A Igreja tem sido uma das poucas instituições que se tem oposto ao Presidente, levando a uma situação de conflito aberto entre Duterte e os bispos. Parte do problema, explica o arcebispo John Du, é cultural. “O Presidente diz o que quer e por vezes usa linguagem muito ordinária. Ele é natural de Dabao, no sul, e lá as pessoas são muito informais, dizem as coisas de forma muito directa, por vezes com palavrões, mas são apenas expressões”.

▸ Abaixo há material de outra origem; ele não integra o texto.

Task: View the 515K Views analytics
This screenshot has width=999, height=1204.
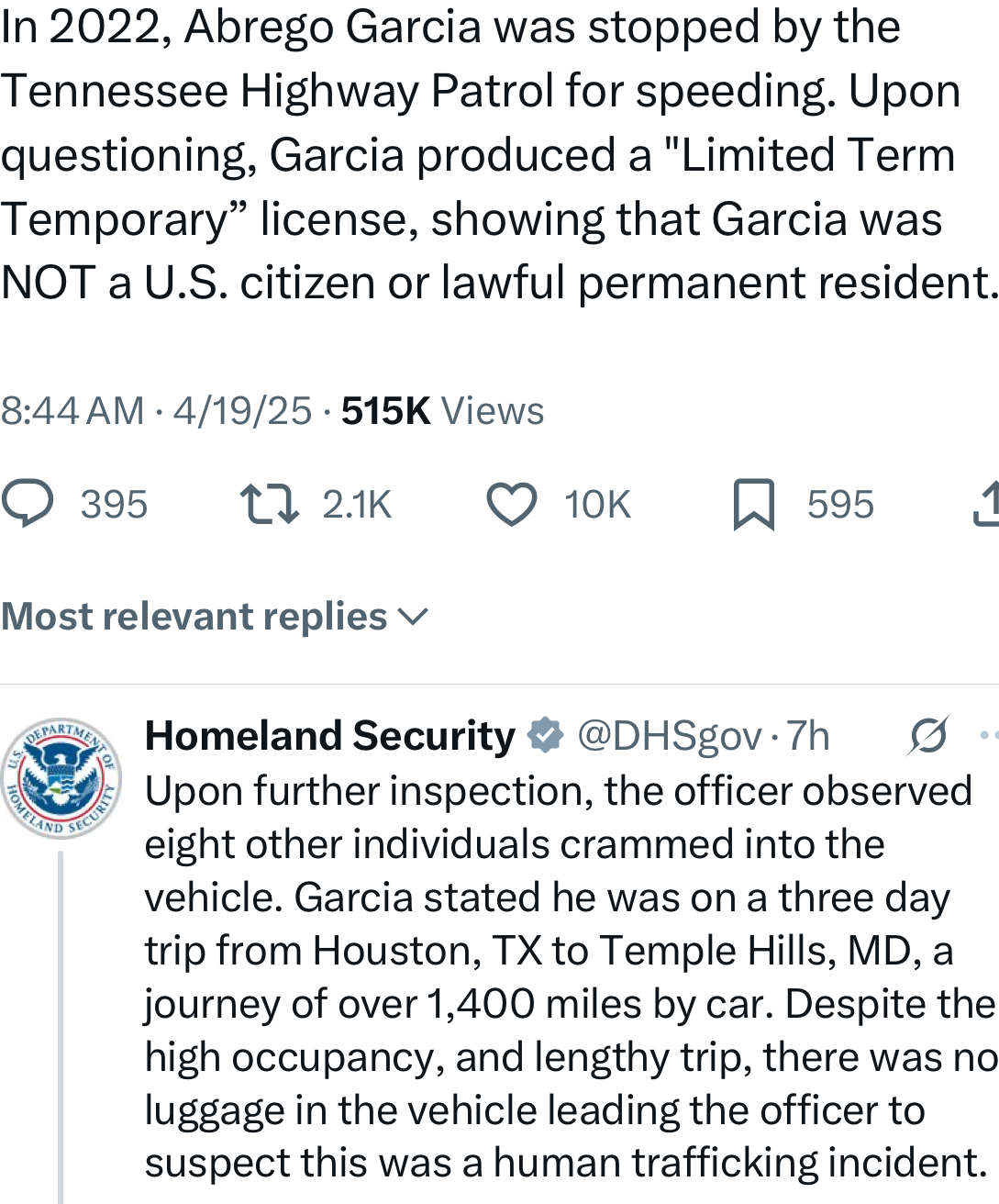Action: (x=442, y=411)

Para tentar fomentar o diálogo com Duterte a conferência episcopal elegeu como presidente dos bispos precisamente um homem que é também de Dabao. Mas claramente o problema não se resume a uma questão de linguagem. “Não podemos aceitar a forma como o Presidente tem lidado com o problema da droga. Ele é muito reactivo, diz imediatamente que a solução é matar, mas claro que isto vai contra os nossos princípios. Temos de dar às pessoas uma possibilidade de se reformarem, de mudar.”
Inocentes estão a ser
mortos
Inevitavelmente, diz o arcebispo John Du, numa lista de mortos que já ultrapassa os milhares existem muitos inocentes. “Duterte diz que consegue resolver o problema matando estas pessoas, mas mesmo que isso fosse verdade, não deixa de ser pecado, porque sabemos muito bem que a morte não é a solução. A morte leva a mais mortes. Até inocentes estão a ser mortos”.
Vários bispos já denunciaram publicamente a situação e o anterior presidente da Conferência Episcopal, Socrates Villegas disse mesmo estar disposto a dar a vida pela verdade. “Chegámos ao ponto em que já não me interessa o que me pode acontecer. Estou pronto a morrer. Uma parte de mim já morreu centenas de vezes, em cada uma das mortes a que assisti nestas últimas semanas. Que é mais uma morte para mim?... A barbárie não terá a última palavra. A razão prevalecerá. A humanidade vencerá”.
Agora, com a escolha de um novo presidente da Conferência Episcopal, a abordagem será outra, explica John Du, mas o propósito mantém-se. “Estamos a tentar dialogar, convencer Duterte de que esta não é a forma de resolver o problema. Mas acreditamos que este problema, as ordens para matar, não pode ser resolvido através de linguagem conflituosa, deve ser de forma amigável, através do diálogo”, diz.
Num país de esmagadora maioria católica, porém, Duterte continua a ter o apoio das massas. O arcebispo diz que isso se explica porque as pessoas estão saturadas. “O problema existe há tanto tempo e as pessoas, sobretudo os empresários, querem resolvê-lo o mais rapidamente possível.”
Reconstrução integral
O arcebispo John Du esteve em Portugal a convite da fundação Ajuda à Igreja que Sofre (AIS), para participar na peregrinação internacional daquela organização a Fátima, por ocasião do centésimo aniversário das aparições.
A AIS tem desempenhado um papel importante naquele país, com o arcebispo de Palo a destacar a ajuda à reconstrução na sequência do tufão Haiyan, que assolou o país em 2013 e atingiu de forma particular a sua diocese. “Eles estão lá para ajudar a todos, não só a Igreja, mas o nosso povo insiste que os primeiros restauros sejam para as igrejas. Quando se restaura uma igreja, segundo eles, não é apenas a igreja que está a ser restaurada, é também a fé que está a ser restaurada e isso fá-los sentirem-se completos e dá-lhes a força para seguirem em frente.”
“Esta reconstrução tem sido integral, não apenas material. Permite-nos avançar e estender os braços uns aos outros, para nos ajudarmos. E isso faz com que tudo aconteça mais depressa”, diz o arcebispo John Du.